While the 2013 Millennium Development Goals Uganda Report released in October showed that this country reduced poverty from 50 percent in the 1990s to 24.5 percent in 2010, poverty is still deeply rooted in some rural areas where more than 85 percent of Ugandans live.

A report titled “Is anybody listening?” published in October by the Chronic Poverty Advisory Network stated that despite Uganda’s high levels of economic growth “unemployment is still high while the poorest and vulnerable continue to find it hard to access these basic social services. For example, more than 30 percent of the children from the poorest households are not enrolled in school.” Over the past two decades, Uganda had an average GDP of 7.5 percent per year.

Onesmus Mugyenyi, a policy analyst with the Advocates Coalition for Development and Environment, a local policy research and advocacy think tank, explained that Uganda’s poverty levels were closely related to its failure to sustainably exploit its natural resources.

“[Uganda’s rural population] is employed in natural resource-based activities, particularly agriculture. Therefore, sustainable natural resource utilisation is key to Uganda’s efforts to ensure poverty reduction,” Mugyenyi told IPS.

He said the country had good laws and policies about tapping its natural resources, but they were not enforced.

“We have instead degraded the same resources that we should have used for poverty reduction,” he said.

Peter Lokeris, minister of mineral development, told IPS that Uganda intially did not have the capacity to gainfully exploit its mineral and oil and gas resources. “Exploiting those resources requires expertise and financial resources. We have put in place laws and built capacity to start exploitation of those minerals,” he said.

Kamugisha explained that gold mining was left to artisan miners who used crude methods that endangered their lives and pushed them further into poverty. “And worst of all you cannot trace where the gold goes because it is never officially declared,” he said.

Kamugisha explained that in 2008 unlicensed artisanal and small-scale gold miners were estimated to have produced gold valued at 28.3 million dollars, while official gold exports totalled 35.3 million dollars.

But the people of Karamoja, in northeastern Uganda, have been trapped in a cycle of poverty despite the presence of over 50 different minerals in the region. Uganda Bureau of Statistics data show that an estimated 82 percent of the population in Karamoja live in poverty, and only eight percent have access to sanitation. In addition, acute malnutrition is as high as 10.9 percent, compared to a national average of six percent.

“The minerals sector in Karamoja is characterised by unsustainable mining methods, dire health and safety conditions, child labour, gender inequalities, exploitative pricing and environmental degradation,” Isaac Kabong, the executive director of Ecological Christian Organisation, which conducted research on mineral exploitation in Karamoja, told IPS.
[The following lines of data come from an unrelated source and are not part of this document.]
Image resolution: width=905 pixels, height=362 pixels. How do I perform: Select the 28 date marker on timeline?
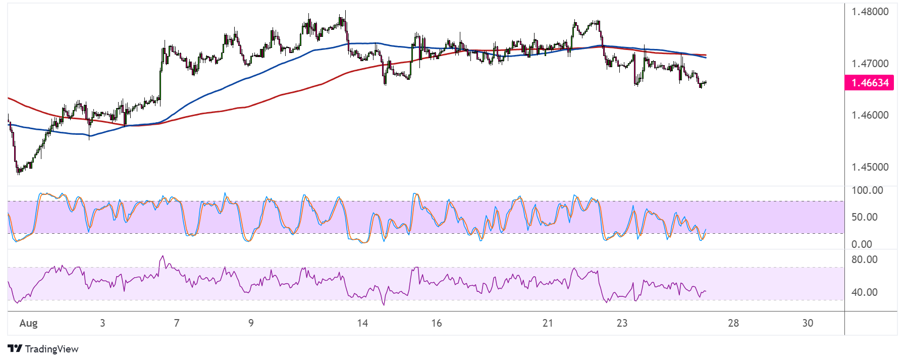pyautogui.click(x=733, y=323)
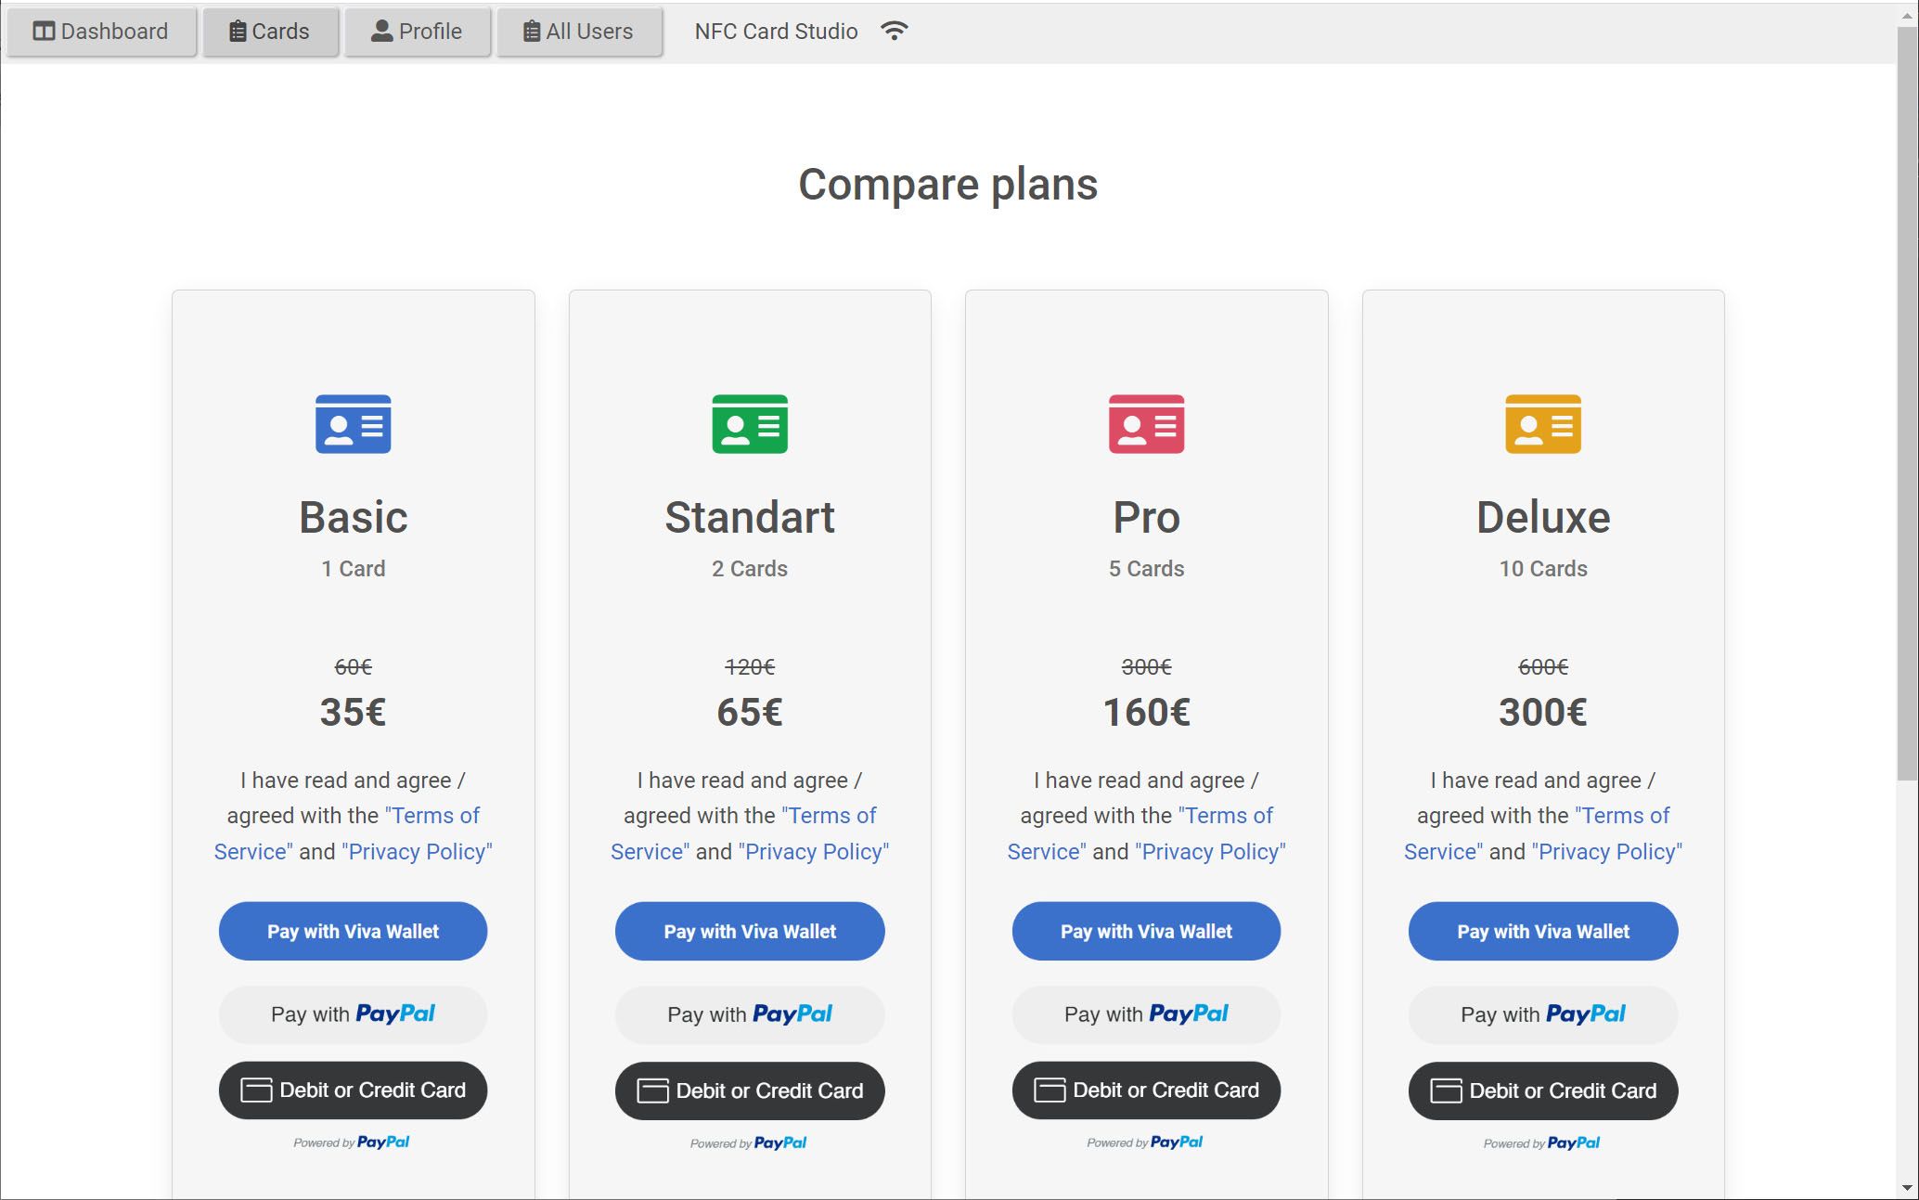Click the NFC wifi signal icon
This screenshot has width=1919, height=1200.
894,31
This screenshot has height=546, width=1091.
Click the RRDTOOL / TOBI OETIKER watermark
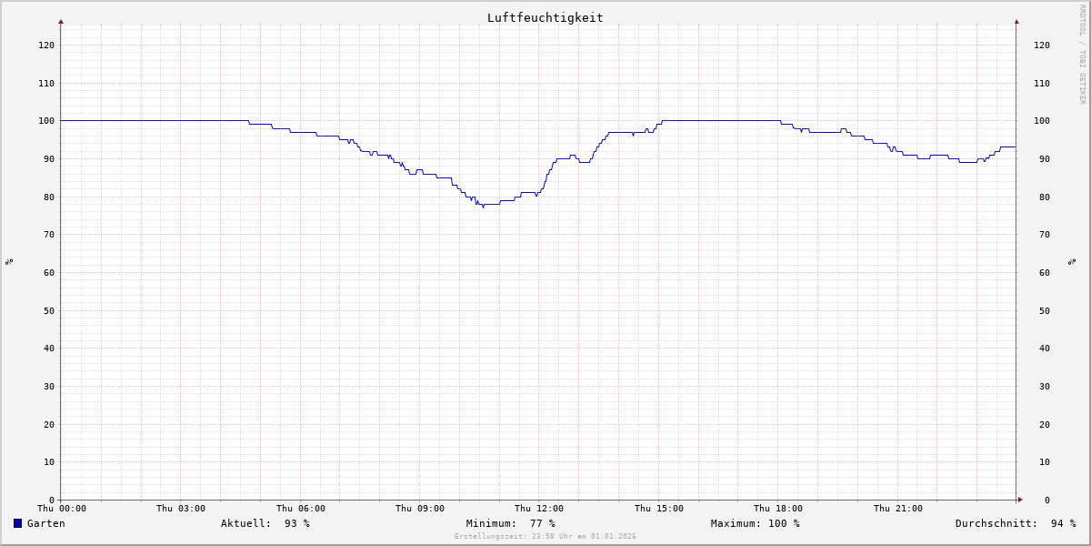[x=1082, y=55]
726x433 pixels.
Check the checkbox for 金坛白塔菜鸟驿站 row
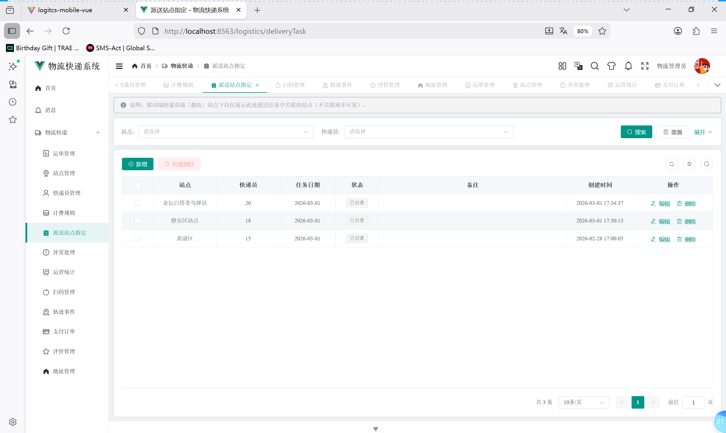click(x=138, y=203)
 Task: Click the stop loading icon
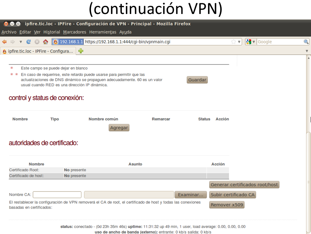(37, 42)

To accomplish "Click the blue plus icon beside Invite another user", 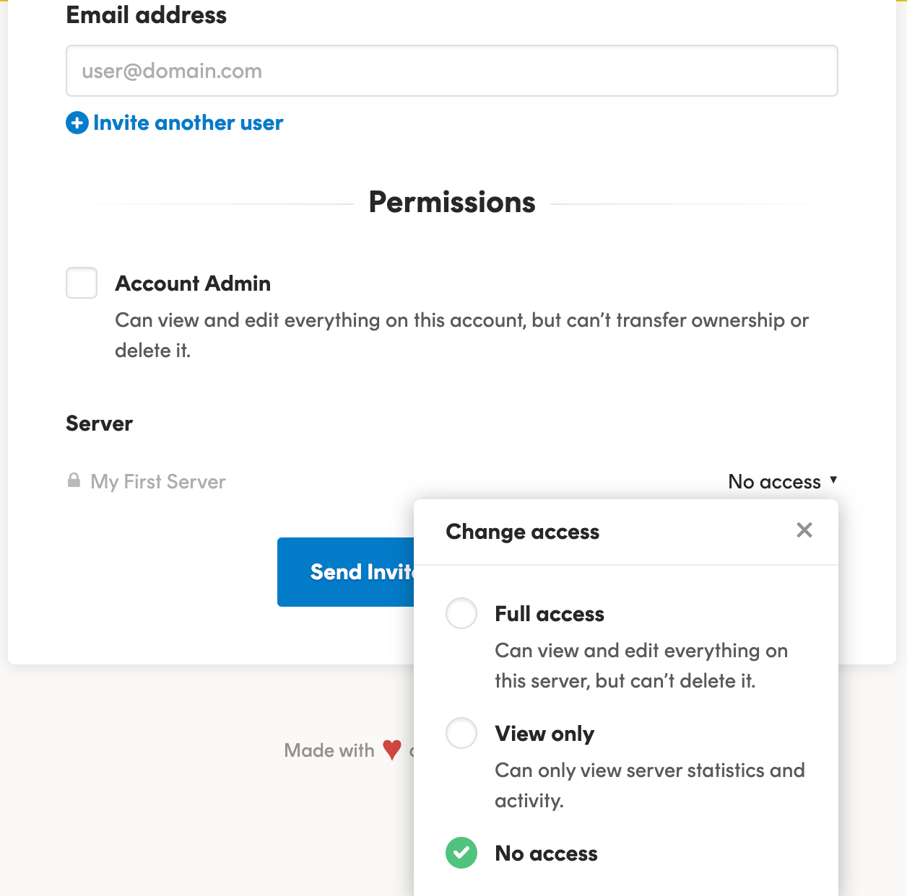I will [77, 123].
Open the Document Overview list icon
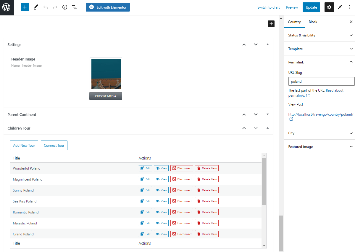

The government representative from Moroto district in Karamoja, Bob Opio, said that insecurity in the region, which was attributed to clashes between local clans and cattle rustling, was one of the reasons why it was difficult to extract mineral resources.

“That has even opened the window to mineral smugglers from neighbouring countries like South Sudan and Kenya. With such confusion, a district authority cannot collect [the] royalties that would benefit the local people of Karamoja,” Opio told IPS.

However, the August Uganda Economic Update report by the World Bank underscored the need to accelerate diversification of the country’s economic base and to provide new sources of employment. According to the Chronic Poverty Advisory Network report, the majority of Ugandans derive their livelihoods from agriculture.

“While Uganda’s economy has grown rapidly over most of the last decade and will continue to do so into the future, a significant proportion of the country’s population is not benefiting from this growth,” said Philippe Dongier, World Bank’s Country Director for Tanzania, Uganda and Burundi, in the report.

Uganda, according to the report, needs to manage the labour force to transit from involvement in low productivity subsistence agriculture to increased involvement in higher productivity manufacturing and services sectors.